SHORT EXERCISE A – Arrange everything in the entries from the line containing "Where should I click to: Expand" down to the last line of the entries as a Markdown table with the columns Row and Line. Give each non-blank line its own numbered row and leave blank lines out.

TEXT –
______________________________

Bucket/brigade re-use pool.

The previously discussed re-use pool for buckets/brigades was the next thing
that I was going to work on (before the code freeze came up). Does this count
as frozen development, or is this something I can work on?

-- 
Paul J. Reder
-----------------------------------------------------------
"The strength of the Constitution lies entirely in the determination of each
citizen to defend it.  Only if every single citizen feels duty bound to do
his share in this defense are the constitutional rights secure."
-- Albert Einstein

Re: Bucket/brigade re-use pool.

Posted by Greg Marr <gr...@alum.wpi.edu>.
At 01:53 PM 01/15/2001, Greg Marr wrote:
>At 01:33 PM 01/15/2001, Bill Stoddard wrote:
>> > We are in code freeze.  This is not a bug, it is an optimization.
>>
>>The whole point of a beta is to detect bugs that the developers 
>>miss.  Performance is an essential 'feature' of Apache 2.0 and if 
>>Apache 2.0 does not perform, it is a bug. If the server is 
>>'destabilzed' by performance fixes, we fix them.
>
>not for the of 2.0 development.

...the rest of...


Re: Bucket/brigade re-use pool.

Posted by Greg Marr <gr...@alum.wpi.edu>.
At 01:33 PM 01/15/2001, Bill Stoddard wrote:
> > We are in code freeze.  This is not a bug, it is an optimization.
>
>The whole point of a beta is to detect bugs that the developers 
>miss.  Performance is an essential 'feature' of Apache 2.0 and if 
>Apache 2.0 does not perform, it is a bug. If the server is 
>'destabilzed' by performance fixes, we fix them.

The feature freeze was only until the first beta is released, not for 
the of 2.0 development.

-- 
Greg Marr
gregm@alum.wpi.edu
"We thought you were dead."
"I was, but I'm better now." - Sheridan, "The Summoning"


Re: Bucket/brigade re-use pool.

Posted by Bill Stoddard <bi...@wstoddard.com>.
> On Fri, 12 Jan 2001, Paul J. Reder wrote:
>
> > The previously discussed re-use pool for buckets/brigades was the next
thing
> > that I was going to work on (before the code freeze came up). Does this
count
> > as frozen development, or is this something I can work on?

______________________________

DATA PROVIDED –
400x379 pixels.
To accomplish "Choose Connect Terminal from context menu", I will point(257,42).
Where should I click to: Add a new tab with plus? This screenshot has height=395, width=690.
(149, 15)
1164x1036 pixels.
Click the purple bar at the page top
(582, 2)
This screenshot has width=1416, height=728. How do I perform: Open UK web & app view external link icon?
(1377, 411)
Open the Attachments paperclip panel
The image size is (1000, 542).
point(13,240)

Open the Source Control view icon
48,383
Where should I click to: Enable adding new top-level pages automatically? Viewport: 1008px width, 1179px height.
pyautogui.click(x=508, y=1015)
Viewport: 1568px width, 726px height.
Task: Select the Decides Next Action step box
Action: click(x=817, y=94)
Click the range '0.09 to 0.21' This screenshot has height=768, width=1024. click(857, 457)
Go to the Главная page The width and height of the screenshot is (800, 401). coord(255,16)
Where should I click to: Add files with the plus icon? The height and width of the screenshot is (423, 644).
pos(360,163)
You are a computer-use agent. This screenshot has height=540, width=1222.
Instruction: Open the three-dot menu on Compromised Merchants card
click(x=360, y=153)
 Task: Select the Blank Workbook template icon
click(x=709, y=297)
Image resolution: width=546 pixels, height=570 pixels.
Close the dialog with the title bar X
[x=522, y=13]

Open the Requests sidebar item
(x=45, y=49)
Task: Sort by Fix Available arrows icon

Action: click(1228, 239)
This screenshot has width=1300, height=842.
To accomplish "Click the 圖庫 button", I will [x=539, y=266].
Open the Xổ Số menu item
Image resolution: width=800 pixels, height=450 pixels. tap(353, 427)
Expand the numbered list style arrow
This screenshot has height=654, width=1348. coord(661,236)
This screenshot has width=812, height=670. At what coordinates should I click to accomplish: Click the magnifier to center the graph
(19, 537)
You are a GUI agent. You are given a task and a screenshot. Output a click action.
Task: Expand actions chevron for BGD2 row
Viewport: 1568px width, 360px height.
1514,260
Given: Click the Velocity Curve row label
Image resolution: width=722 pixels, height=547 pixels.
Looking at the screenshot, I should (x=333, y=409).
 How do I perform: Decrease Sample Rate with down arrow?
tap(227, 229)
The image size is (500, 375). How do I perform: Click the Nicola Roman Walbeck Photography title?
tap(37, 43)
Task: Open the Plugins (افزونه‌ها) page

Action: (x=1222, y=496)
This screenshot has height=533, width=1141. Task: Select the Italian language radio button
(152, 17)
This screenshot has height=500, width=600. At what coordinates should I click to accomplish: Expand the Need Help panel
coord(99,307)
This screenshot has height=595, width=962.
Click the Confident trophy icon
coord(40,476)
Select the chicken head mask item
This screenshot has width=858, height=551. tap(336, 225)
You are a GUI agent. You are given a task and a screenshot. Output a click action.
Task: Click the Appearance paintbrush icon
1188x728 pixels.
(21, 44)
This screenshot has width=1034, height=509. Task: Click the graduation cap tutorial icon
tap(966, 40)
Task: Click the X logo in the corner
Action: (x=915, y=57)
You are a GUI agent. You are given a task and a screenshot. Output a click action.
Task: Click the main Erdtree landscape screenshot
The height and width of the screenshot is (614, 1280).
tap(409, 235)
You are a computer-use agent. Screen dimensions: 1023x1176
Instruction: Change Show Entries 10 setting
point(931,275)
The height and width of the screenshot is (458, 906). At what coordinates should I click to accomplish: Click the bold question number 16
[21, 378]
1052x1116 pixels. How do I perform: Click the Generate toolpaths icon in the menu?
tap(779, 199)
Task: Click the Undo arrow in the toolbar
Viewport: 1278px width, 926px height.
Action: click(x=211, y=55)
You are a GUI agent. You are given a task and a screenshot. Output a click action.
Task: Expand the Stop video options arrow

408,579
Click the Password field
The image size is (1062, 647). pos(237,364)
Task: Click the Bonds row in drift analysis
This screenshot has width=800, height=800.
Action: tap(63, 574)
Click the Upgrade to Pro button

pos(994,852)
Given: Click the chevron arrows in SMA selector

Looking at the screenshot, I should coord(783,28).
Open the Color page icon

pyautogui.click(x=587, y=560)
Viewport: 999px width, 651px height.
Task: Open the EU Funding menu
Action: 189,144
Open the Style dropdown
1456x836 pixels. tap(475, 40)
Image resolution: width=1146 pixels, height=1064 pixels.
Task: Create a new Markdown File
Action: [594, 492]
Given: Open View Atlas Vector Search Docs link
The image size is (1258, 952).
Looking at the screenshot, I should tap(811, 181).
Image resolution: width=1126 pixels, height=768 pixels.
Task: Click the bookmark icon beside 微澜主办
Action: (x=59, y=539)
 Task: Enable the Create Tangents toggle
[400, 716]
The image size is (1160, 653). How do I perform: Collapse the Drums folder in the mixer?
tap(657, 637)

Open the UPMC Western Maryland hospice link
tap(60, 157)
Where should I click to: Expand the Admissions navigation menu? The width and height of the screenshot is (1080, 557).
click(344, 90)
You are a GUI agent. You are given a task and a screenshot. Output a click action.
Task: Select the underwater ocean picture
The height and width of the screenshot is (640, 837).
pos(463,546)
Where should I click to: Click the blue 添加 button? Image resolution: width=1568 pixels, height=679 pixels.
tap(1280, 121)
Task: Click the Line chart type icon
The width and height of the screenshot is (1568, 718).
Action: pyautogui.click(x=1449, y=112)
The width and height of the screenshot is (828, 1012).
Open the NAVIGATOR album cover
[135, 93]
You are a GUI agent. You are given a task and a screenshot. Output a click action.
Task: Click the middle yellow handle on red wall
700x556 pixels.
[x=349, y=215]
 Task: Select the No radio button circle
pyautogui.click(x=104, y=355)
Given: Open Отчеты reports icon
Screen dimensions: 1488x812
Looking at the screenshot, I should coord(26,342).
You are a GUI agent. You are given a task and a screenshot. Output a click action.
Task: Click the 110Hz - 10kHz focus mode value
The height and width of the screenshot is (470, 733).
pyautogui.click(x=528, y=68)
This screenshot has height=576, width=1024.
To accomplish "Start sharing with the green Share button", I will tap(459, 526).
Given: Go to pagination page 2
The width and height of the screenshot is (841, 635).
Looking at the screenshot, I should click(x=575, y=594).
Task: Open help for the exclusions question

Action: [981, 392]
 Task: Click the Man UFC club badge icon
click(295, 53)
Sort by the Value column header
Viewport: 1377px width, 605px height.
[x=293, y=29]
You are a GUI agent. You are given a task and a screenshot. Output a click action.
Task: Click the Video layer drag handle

______________________________

SHORT EXERCISE B – In the thread about the bucket/brigade re-use pool, how long does Greg Marr say the feature freeze was meant to last?

EXERCISE SOLUTION A –
| Row | Line |
|---|---|
| 1 | Where should I click to: Expand the Admissions navigation menu? The width and height of the screenshot is (1080, 557). |
| 2 | click(344, 90) |
| 3 | You are a GUI agent. You are given a task and a screenshot. Output a click action. |
| 4 | Task: Select the underwater ocean picture |
| 5 | The height and width of the screenshot is (640, 837). |
| 6 | pos(463,546) |
| 7 | Where should I click to: Click the blue 添加 button? Image resolution: width=1568 pixels, height=679 pixels. |
| 8 | tap(1280, 121) |
| 9 | Task: Click the Line chart type icon |
| 10 | The width and height of the screenshot is (1568, 718). |
| 11 | Action: pyautogui.click(x=1449, y=112) |
| 12 | The width and height of the screenshot is (828, 1012). |
| 13 | Open the NAVIGATOR album cover |
| 14 | [135, 93] |
| 15 | You are a GUI agent. You are given a task and a screenshot. Output a click action. |
| 16 | Task: Click the middle yellow handle on red wall |
| 17 | 700x556 pixels. |
| 18 | [x=349, y=215] |
| 19 |  Task: Select the No radio button circle |
| 20 | pyautogui.click(x=104, y=355) |
| 21 | Given: Open Отчеты reports icon |
| 22 | Screen dimensions: 1488x812 |
| 23 | Looking at the screenshot, I should coord(26,342). |
| 24 | You are a GUI agent. You are given a task and a screenshot. Output a click action. |
| 25 | Task: Click the 110Hz - 10kHz focus mode value |
| 26 | The height and width of the screenshot is (470, 733). |
| 27 | pyautogui.click(x=528, y=68) |
| 28 | This screenshot has height=576, width=1024. |
| 29 | To accomplish "Start sharing with the green Share button", I will tap(459, 526). |
| 30 | Given: Go to pagination page 2 |
| 31 | The width and height of the screenshot is (841, 635). |
| 32 | Looking at the screenshot, I should click(x=575, y=594). |
| 33 | Task: Open help for the exclusions question |
| 34 | Action: [981, 392] |
| 35 |  Task: Click the Man UFC club badge icon |
| 36 | click(295, 53) |
| 37 | Sort by the Value column header |
| 38 | Viewport: 1377px width, 605px height. |
| 39 | [x=293, y=29] |
| 40 | You are a GUI agent. You are given a task and a screenshot. Output a click action. |
| 41 | Task: Click the Video layer drag handle |

EXERCISE SOLUTION B – Only until the first beta is released.